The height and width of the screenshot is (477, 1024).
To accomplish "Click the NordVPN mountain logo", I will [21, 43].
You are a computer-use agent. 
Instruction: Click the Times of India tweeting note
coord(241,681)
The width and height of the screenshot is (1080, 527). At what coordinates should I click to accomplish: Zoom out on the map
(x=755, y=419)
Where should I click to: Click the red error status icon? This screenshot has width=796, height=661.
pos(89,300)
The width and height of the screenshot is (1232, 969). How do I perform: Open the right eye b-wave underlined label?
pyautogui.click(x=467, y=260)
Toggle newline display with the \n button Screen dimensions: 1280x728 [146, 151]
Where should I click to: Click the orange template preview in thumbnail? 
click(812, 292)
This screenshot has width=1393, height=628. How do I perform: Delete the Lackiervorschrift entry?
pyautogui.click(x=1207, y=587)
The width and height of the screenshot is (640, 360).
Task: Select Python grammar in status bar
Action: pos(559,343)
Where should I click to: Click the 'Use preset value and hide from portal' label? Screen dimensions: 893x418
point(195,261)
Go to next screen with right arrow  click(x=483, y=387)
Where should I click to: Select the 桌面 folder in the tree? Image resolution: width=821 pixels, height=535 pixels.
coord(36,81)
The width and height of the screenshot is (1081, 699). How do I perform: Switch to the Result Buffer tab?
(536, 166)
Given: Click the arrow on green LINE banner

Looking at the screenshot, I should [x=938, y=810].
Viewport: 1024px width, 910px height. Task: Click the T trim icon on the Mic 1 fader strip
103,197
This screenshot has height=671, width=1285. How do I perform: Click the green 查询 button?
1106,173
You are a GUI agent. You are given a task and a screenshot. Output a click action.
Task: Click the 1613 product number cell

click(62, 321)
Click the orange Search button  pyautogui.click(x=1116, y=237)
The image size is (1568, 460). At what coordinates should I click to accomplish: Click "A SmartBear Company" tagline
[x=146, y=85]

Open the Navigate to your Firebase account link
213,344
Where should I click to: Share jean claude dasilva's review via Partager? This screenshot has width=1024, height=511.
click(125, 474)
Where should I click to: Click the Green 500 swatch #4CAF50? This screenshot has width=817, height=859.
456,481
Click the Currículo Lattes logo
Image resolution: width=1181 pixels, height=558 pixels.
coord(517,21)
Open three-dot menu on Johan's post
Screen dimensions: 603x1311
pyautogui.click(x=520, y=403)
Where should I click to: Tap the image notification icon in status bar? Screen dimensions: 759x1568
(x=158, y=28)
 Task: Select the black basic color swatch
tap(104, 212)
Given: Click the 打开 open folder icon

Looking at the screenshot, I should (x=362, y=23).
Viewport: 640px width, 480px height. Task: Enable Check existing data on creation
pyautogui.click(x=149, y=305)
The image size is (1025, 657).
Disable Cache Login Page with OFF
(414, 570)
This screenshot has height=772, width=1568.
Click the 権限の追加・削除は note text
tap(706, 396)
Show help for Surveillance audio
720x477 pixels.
****************
[ACTIVITY] Restate the whole listing word for word so that no line differs from the original.

[RESULT BELOW]
The height and width of the screenshot is (477, 1024).
To accomplish "Click the NordVPN mountain logo", I will [21, 43].
You are a computer-use agent. 
Instruction: Click the Times of India tweeting note
coord(241,681)
The width and height of the screenshot is (1080, 527). At what coordinates should I click to accomplish: Zoom out on the map
(x=755, y=419)
Where should I click to: Click the red error status icon? This screenshot has width=796, height=661.
pos(89,300)
The width and height of the screenshot is (1232, 969). How do I perform: Open the right eye b-wave underlined label?
pyautogui.click(x=467, y=260)
Toggle newline display with the \n button Screen dimensions: 1280x728 [146, 151]
Where should I click to: Click the orange template preview in thumbnail? 
click(812, 292)
This screenshot has width=1393, height=628. How do I perform: Delete the Lackiervorschrift entry?
pyautogui.click(x=1207, y=587)
The width and height of the screenshot is (640, 360).
Task: Select Python grammar in status bar
Action: pos(559,343)
Where should I click to: Click the 'Use preset value and hide from portal' label? Screen dimensions: 893x418
point(195,261)
Go to next screen with right arrow  click(x=483, y=387)
Where should I click to: Select the 桌面 folder in the tree? Image resolution: width=821 pixels, height=535 pixels.
coord(36,81)
The width and height of the screenshot is (1081, 699). How do I perform: Switch to the Result Buffer tab?
(536, 166)
Given: Click the arrow on green LINE banner

Looking at the screenshot, I should [x=938, y=810].
Viewport: 1024px width, 910px height. Task: Click the T trim icon on the Mic 1 fader strip
103,197
This screenshot has height=671, width=1285. How do I perform: Click the green 查询 button?
1106,173
You are a GUI agent. You are given a task and a screenshot. Output a click action.
Task: Click the 1613 product number cell

click(62, 321)
Click the orange Search button  pyautogui.click(x=1116, y=237)
The image size is (1568, 460). At what coordinates should I click to accomplish: Click "A SmartBear Company" tagline
[x=146, y=85]

Open the Navigate to your Firebase account link
213,344
Where should I click to: Share jean claude dasilva's review via Partager? This screenshot has width=1024, height=511.
click(125, 474)
Where should I click to: Click the Green 500 swatch #4CAF50? This screenshot has width=817, height=859.
456,481
Click the Currículo Lattes logo
Image resolution: width=1181 pixels, height=558 pixels.
coord(517,21)
Open three-dot menu on Johan's post
Screen dimensions: 603x1311
pyautogui.click(x=520, y=403)
Where should I click to: Tap the image notification icon in status bar? Screen dimensions: 759x1568
(x=158, y=28)
 Task: Select the black basic color swatch
tap(104, 212)
Given: Click the 打开 open folder icon

Looking at the screenshot, I should (x=362, y=23).
Viewport: 640px width, 480px height. Task: Enable Check existing data on creation
pyautogui.click(x=149, y=305)
The image size is (1025, 657).
Disable Cache Login Page with OFF
(414, 570)
This screenshot has height=772, width=1568.
Click the 権限の追加・削除は note text
tap(706, 396)
Show help for Surveillance audio
720x477 pixels.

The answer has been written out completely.